Segment Start: Entries supplied

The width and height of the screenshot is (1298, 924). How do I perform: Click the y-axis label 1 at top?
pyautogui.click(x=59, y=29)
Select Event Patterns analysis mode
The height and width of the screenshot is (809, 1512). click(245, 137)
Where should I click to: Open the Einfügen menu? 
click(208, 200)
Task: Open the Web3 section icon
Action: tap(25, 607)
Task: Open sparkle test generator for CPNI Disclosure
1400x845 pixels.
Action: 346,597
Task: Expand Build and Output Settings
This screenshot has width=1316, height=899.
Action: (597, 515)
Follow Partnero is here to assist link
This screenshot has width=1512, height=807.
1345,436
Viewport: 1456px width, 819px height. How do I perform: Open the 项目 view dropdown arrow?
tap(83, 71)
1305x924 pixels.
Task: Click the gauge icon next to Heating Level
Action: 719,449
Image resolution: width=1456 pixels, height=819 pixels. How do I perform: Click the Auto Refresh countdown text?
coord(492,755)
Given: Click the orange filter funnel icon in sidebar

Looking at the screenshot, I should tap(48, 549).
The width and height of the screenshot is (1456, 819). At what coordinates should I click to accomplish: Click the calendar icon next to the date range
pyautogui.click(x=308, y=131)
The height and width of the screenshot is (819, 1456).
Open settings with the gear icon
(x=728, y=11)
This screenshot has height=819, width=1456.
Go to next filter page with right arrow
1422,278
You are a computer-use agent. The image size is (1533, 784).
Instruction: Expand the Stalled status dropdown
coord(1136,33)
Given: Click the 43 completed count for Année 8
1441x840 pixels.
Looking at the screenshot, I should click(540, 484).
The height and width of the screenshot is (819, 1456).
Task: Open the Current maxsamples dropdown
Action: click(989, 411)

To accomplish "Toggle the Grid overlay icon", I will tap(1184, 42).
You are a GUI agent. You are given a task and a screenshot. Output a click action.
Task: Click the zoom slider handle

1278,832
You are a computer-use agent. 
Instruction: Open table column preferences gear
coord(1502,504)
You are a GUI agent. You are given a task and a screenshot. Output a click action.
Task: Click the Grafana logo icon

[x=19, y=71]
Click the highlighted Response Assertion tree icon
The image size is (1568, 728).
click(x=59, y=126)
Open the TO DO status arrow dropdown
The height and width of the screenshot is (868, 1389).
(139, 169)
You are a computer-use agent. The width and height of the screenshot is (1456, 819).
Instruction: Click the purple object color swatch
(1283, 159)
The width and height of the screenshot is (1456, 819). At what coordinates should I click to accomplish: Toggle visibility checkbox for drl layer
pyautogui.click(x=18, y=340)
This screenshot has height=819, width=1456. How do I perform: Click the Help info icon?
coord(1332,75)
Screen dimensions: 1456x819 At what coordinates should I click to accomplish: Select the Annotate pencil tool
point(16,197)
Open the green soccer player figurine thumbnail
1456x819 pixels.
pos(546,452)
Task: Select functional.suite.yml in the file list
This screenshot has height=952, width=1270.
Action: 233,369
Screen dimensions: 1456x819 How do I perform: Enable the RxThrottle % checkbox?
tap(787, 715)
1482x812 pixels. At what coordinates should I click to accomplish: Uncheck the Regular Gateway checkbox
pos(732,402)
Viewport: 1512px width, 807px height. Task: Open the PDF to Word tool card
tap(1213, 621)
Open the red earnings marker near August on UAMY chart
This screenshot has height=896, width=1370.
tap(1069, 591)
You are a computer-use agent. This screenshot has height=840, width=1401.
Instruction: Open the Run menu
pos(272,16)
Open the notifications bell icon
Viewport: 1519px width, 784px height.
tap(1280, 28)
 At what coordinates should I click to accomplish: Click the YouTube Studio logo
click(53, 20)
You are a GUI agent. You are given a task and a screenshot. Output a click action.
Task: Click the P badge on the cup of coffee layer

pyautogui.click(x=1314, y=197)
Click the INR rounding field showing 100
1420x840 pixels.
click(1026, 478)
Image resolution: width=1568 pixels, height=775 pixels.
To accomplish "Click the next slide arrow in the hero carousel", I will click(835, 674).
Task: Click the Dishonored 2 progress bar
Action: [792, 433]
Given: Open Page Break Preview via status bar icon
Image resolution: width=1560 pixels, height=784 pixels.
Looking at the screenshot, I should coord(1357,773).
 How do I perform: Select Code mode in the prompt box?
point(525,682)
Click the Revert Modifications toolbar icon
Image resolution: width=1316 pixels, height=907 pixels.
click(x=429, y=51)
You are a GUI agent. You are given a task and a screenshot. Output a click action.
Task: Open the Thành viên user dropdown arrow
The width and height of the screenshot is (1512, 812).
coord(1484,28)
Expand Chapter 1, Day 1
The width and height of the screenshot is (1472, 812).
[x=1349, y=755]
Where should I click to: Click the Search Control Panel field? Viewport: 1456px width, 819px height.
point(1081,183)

Segment End: Entries supplied

Every line in the records above that contains the word "computer" is to be copied out.

### Answer box
You are a computer-use agent. The image size is (1533, 784).
You are a computer-use agent. 
You are a computer-use agent. The width and height of the screenshot is (1456, 819).
You are a computer-use agent. This screenshot has height=840, width=1401.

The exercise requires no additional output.